Child Tax Credit Payments Start Soon. What's Your Plan?

Children, Emergency Fund, Family, Saving, Taxes

May 06, 2021

Beginning in July, most households with children under the age of 18 will begin receiving a sizable monthly check from the U.S. government. And that makes right now the best time to hatch a plan for how you will make the most of that money.

Let’s start by reviewing the significant changes to the Child Tax Credit (CTC), that are part of the American Rescue Plan (ARP) package Congress passed in March.

Before the ARP, the CTC was something you “got” when you filed your tax return. It was a credit that reduced the tax you owed.
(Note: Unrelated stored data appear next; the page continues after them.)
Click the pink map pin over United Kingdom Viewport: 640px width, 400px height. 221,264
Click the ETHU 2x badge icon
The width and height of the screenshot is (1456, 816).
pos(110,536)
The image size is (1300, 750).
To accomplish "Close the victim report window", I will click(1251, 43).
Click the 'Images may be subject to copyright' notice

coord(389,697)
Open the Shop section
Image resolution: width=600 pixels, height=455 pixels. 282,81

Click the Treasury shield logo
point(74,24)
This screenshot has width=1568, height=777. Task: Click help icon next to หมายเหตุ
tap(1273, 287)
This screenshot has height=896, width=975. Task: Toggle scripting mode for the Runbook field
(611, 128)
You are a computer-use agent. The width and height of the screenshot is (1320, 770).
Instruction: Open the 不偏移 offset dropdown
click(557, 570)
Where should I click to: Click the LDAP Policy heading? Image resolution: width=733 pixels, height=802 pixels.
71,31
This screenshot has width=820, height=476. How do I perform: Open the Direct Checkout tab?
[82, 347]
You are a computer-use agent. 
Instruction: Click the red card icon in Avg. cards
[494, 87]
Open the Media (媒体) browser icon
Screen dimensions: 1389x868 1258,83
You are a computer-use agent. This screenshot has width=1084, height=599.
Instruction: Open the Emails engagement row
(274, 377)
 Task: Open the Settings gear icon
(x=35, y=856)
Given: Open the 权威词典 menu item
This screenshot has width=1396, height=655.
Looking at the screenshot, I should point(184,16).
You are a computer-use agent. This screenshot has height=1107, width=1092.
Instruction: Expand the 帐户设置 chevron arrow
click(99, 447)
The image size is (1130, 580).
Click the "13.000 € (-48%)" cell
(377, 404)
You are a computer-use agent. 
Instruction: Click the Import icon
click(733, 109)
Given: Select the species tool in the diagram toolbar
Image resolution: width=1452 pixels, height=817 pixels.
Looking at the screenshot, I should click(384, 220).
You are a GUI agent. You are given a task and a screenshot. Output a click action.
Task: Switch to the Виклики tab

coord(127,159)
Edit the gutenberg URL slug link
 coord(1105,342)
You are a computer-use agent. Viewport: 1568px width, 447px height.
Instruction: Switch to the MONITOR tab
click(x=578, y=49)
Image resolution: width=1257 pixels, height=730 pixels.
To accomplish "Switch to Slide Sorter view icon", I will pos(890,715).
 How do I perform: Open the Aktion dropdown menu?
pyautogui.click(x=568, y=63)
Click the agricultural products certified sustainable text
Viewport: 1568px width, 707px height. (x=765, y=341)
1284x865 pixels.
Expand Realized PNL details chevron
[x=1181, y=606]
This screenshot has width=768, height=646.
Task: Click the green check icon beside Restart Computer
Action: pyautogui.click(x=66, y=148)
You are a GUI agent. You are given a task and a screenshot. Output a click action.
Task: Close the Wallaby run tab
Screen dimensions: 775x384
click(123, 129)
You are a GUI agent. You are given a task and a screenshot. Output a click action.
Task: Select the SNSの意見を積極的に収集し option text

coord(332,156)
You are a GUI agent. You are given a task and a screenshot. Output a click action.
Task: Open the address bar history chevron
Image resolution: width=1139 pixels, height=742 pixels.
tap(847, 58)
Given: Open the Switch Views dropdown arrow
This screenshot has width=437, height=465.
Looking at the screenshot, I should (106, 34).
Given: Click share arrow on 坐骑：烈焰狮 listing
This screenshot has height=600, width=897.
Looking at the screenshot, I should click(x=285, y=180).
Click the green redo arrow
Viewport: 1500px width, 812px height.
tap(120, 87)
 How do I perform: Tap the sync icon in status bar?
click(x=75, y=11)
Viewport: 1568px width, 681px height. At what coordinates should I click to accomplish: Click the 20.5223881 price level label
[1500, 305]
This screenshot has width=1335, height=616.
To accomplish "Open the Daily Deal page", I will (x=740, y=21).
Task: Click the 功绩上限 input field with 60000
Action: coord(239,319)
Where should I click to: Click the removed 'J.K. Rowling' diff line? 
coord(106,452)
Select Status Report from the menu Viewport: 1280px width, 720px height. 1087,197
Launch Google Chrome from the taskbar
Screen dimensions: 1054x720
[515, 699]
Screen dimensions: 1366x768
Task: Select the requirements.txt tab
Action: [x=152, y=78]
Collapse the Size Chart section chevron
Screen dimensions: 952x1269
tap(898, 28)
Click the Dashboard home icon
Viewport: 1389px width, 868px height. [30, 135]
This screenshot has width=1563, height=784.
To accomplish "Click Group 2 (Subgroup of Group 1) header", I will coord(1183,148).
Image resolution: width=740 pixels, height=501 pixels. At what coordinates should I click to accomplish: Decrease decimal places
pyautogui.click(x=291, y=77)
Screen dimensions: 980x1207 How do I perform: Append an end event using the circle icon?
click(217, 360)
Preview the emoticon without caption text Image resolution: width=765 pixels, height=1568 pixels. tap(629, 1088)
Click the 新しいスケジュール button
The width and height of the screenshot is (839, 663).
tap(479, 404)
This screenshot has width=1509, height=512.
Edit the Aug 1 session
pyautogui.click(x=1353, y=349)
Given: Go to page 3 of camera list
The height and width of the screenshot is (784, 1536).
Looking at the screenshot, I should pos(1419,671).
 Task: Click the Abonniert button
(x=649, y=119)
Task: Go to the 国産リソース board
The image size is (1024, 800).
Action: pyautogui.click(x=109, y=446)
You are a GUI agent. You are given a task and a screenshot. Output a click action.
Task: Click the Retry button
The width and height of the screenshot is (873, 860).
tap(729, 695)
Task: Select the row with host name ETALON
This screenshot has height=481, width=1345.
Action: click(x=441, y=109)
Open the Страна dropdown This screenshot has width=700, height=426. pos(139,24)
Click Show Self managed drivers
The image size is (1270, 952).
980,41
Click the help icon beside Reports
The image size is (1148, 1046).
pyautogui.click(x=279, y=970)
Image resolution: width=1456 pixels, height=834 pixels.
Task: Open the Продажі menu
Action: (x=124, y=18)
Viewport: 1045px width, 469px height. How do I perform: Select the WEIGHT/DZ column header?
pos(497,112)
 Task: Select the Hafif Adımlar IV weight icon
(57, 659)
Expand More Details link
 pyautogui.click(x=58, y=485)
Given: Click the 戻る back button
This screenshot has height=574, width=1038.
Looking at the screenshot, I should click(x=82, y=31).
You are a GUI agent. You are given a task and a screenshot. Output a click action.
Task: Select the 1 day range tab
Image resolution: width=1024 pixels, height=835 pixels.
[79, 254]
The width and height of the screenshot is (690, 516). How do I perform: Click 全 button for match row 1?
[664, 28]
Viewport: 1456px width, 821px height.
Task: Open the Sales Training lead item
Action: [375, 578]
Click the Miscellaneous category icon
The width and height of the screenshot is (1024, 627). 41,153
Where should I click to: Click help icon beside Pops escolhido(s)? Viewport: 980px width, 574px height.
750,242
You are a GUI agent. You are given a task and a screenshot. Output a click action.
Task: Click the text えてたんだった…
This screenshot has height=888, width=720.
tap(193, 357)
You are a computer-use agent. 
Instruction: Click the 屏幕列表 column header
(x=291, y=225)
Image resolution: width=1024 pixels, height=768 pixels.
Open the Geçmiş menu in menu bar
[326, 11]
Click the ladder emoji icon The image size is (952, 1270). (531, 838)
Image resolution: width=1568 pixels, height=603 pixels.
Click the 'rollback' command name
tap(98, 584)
Now it is a monthly check (direct deposit) qualifying households will receive.

The monthly payment will be $300 for each child under the age of 6, and $250 for each child aged 6 through 17. That works out to a $3,600 annual benefit for each young child and $3,000 for older kids. The previous cap was $2,000.

And I think most of you with young children will be getting CTC payments.

Single parents with adjusted gross income below $75,000 and married couples filing a joint tax return with joint income below $150,000 will receive those full amounts. A smaller benefit will be paid to single parents with income between $75,000 and $95,000, and married couples with income between $150,000 and $170,000. (Higher income households won’t get a check under this ARP program, but they can continue to claim the $2,000 per child tax credit when they file their 2021 tax return. That tax break is available to single parents with $200,000 in income, and married couples filing a joint tax return with up to $400,000 in income.) For an estimate of your household’s CTC payments, you can use this online CTC calculator.

Child Tax Credit payment logistics

Monthly payments are scheduled to start hitting checking accounts in July and will continue through December. Then, the remaining six months will be paid out when you file your federal income tax return for 2021. The amount of the remaining credit will first be used to reduce any remaining tax bill you have for the 2021 year. But if you don’t owe more tax, the credit will come back to you as a tax refund.

Beyond 2021, it’s not yet clear if the program will continue. The Biden administration has expressed a desire to continue it, and there is congressional support as well. Stay tuned on that front. It’s such an important benefit for young families, it would be surprising if the program isn’t extended.

What’s your plan to make the most of the Child Tax Credit payments?

For a family with two kids under the age of 6, that’s potentially an extra $600 a month. Two teenagers yet to turn 18? That’s $500 a month.

I hope you will sit down and carefully decide what your family will use that money for. The “needs” always come first.

Even if you have been allowed to stop rent and mortgage payments during the pandemic, there will come a time when those “moratoriums” are lifted. Saving the money to put toward shelter is obviously worth considering. And you don’t need me to note that being able to feed your family and stay current on the utility bills is a worthy use, especially when it means not having to run up a credit card balance you can’t immediately pay off.

But if none of that is an issue, let’s consider some other uses.

If you have yet to build up your emergency savings account, the Child Tax Credit payments are an opportunity to make serious progress on reaching that goal.

Got the emergency fund built? Congrats. How about saving (more) for retirement?

Moms burned out by the stay-at-home, educate-at-home demands of the pandemic, you are so approved to use payments to hire some help around the house or childcare outside the home as the world reopens—to give yourself some breathing room.

You get the idea. These payments are a tremendous opportunity to work on your household’s security. (And sanity, for the overburdened moms.)

But that takes planning. If you don’t commit to specific uses now, you and I both know what’s going to happen: The money will just get spent—likely on wants, not needs. What a waste that would be.